«La situazione mi ricorda quella del 1993-94, quando la Dc era allo sfascio e i democristiani cercavano riparo da Berlusconi», confessava ieri un forzista di lungo corso. La differenza è che stavolta allo sbando ci sono gli azzurri e non c’è nessuno presso cui cercare riparo. Poche ore dopo arrivava la conferma dello stato quasi esanime del non-partito che ha costituito per due decenni il fulcro della politica italiana. Sandro Bondi e Manuela Repetti, sua consorte, hanno lasciato il gruppo azzurro al Senato per aderire al misto. Si trattasse solo della senatrice, già sarebbe un colpo duro, ma l’addio di Bondi è il segno di un’epoca al tramonto. Non un forzista qualsiasi, ma l’uomo che per anni aveva intrattenuto con re Silvio un rapporto di totale adorazione, a volte un po’ risibile ma a modo suo persino tenera e senza dubbio sincera. Bondi, che ad Arcore aveva addirittura lo studio e quasi ci abitava. Bondi l’innamorato.
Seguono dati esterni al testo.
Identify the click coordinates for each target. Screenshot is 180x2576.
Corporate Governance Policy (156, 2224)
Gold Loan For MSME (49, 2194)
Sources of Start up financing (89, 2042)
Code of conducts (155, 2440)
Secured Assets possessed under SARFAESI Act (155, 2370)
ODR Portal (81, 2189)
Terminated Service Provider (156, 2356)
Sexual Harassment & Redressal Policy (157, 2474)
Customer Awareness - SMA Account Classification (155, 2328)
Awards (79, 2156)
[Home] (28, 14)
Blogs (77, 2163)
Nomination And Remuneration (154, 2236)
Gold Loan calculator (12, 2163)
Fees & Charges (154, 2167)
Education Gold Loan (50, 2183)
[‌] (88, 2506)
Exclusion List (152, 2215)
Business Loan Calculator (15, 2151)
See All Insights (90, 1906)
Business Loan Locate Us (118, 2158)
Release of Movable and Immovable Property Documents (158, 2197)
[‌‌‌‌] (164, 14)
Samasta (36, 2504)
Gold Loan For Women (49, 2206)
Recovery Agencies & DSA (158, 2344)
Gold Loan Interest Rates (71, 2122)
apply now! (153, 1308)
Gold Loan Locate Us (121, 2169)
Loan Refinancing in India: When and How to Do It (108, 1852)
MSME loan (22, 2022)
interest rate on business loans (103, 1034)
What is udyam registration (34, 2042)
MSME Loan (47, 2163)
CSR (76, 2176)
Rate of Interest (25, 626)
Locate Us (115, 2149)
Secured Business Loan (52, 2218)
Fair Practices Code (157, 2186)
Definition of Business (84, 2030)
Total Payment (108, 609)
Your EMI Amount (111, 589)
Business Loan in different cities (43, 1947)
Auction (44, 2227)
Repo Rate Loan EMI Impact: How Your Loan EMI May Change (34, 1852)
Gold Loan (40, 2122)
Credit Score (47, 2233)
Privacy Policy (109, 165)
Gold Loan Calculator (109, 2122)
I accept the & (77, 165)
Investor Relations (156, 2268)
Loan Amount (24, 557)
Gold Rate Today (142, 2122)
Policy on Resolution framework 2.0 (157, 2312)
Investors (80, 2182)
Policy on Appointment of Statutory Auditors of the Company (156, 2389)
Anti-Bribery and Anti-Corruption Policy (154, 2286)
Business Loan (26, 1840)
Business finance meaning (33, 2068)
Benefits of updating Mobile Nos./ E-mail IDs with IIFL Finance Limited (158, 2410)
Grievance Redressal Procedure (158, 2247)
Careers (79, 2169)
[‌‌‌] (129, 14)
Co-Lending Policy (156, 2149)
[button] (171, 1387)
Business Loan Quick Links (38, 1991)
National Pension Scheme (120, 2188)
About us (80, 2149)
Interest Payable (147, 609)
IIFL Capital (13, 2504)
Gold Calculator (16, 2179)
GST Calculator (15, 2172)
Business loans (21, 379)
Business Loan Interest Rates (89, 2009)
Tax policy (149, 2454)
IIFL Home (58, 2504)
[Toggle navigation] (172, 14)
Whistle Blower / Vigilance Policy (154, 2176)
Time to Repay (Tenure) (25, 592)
La goccia che ha fatto traboccare il vaso pare siano state le manovre della tesoriera e anello fondamentale del cerchio magico Maria Rosaria Rossi per limitare a tre mandati la possibilità di essere rieletti sotto le bandiere di Arcore. Ma lo sanno tutti che se il casus belli non fosse stato questo ne sarebbe arrivato senza dubbio un altro, perché il malessere dichiarato e pubblico della coppia è proprio in quel «cerchio magico» che ha tagliato fuori dall’intimità col capo, e dunque da ogni decisione e da ogni gestione, l’intera vecchia guardia. Ma l’abbandono non basta. Bondi il fedelissimo non ha neppure sprecato un colpo di telefono per avvertire l’ex idolatrato della sofferta scelta. Due ore di colloquio inutile con il capo dei senatori Paolo Romani, e poi Forza Italia addio.

Silvio l’abbandonato si dichiara «amareggiato e costernato». Si può giurare che, per una volta, non mente e non esagera. Nessuno più di lui si rende conto di quanto grave sia la situazione, pur non avendo più la capacità, e forse nemmeno la voglia, di fronteggiarla. Lunedì, in tarda serata, l’ex onnipotente ha incontrato l’astro nascente Matteo Salvini (nuovo incontro previsto per oggi) e gli ha garantito l’appoggio azzurro a Luca Zaia in Veneto. Una scelta sofferta, perché quel Salvini Berlusconi in realtà lo sopporta pochissimo: non gli piace l’uomo, non apprezza la sua rozza visione politica, sa che costituisce un ostacolo insormontabile per ogni ipotesi di ricostruzione del “suo” centrodestra, quello antico, quello dei bei tempi. Però Flavio Tosi gli piace ancora di meno e nemmeno offre quelle garanzie di vittoria che con Salvini e Zaia invece ci sono. Dunque il dado pare tratto, anche se mezzo partito mastica amaro e avrebbe preferito Tosi, oppure correre da soli, tanto più dopo il barlume di speranza accesso dal successo di Sarkozy in Francia.

In Toscana invece, Lega e Forza Italia andranno divise. Berlusconi non se la è sentita di cedere anche su quel fronte e per Salvini non c’è mai stata alternativa alla presentazione di un candidato leghista. In Liguria, dove le divisioni del centrosinistra hanno all’improvviso riaperto una possibilità di vittoria, il candidato sarà Giovanni Toti, con la Lega dietro. In privato nessuno tra gli azzurri esita ad ammettere che si tratta di una candidatura debolissima. Purtroppo di meglio, oggi come oggi, Fi non è in grado trovare neppure col lanternino. Neppure il caso della Campania vale a rasserenare gli umori neri che imperversano ad Arcore. Certo, il fatto che il centrosinistra presenti un candidato ineleggibile rimette in pista Stefano Caldoro, con il sostegno anche dell’Ncd. Ma il Pd sta esercitando pressioni di ogni tipo per convincere Vincenzo De Luca a fare il bel gesto, nel qual caso è prevedibile che l’Ncd campano esploderebbe. Come del resto sta deflagrando quello nazionale, con Nunzia Di Girolamo sul punto di essere rimossa da capogruppo e vicinissima all’addio.

Poi c’è la Puglia, con Raffele Fitto a un passo dalla scissione. C’è Romani, che dopo essersi lasciato sfuggire qualche paroletta sincera di troppo sullo stato del partito («Siamo divisi e litigiosi, non raccontiamo cose credibili») rischia il posto. C’è la minaccia del limite dei tre mandati, che da sola basta a fare dei gruppi parlamentari un Bounty. Va così quando un partito si dissolve.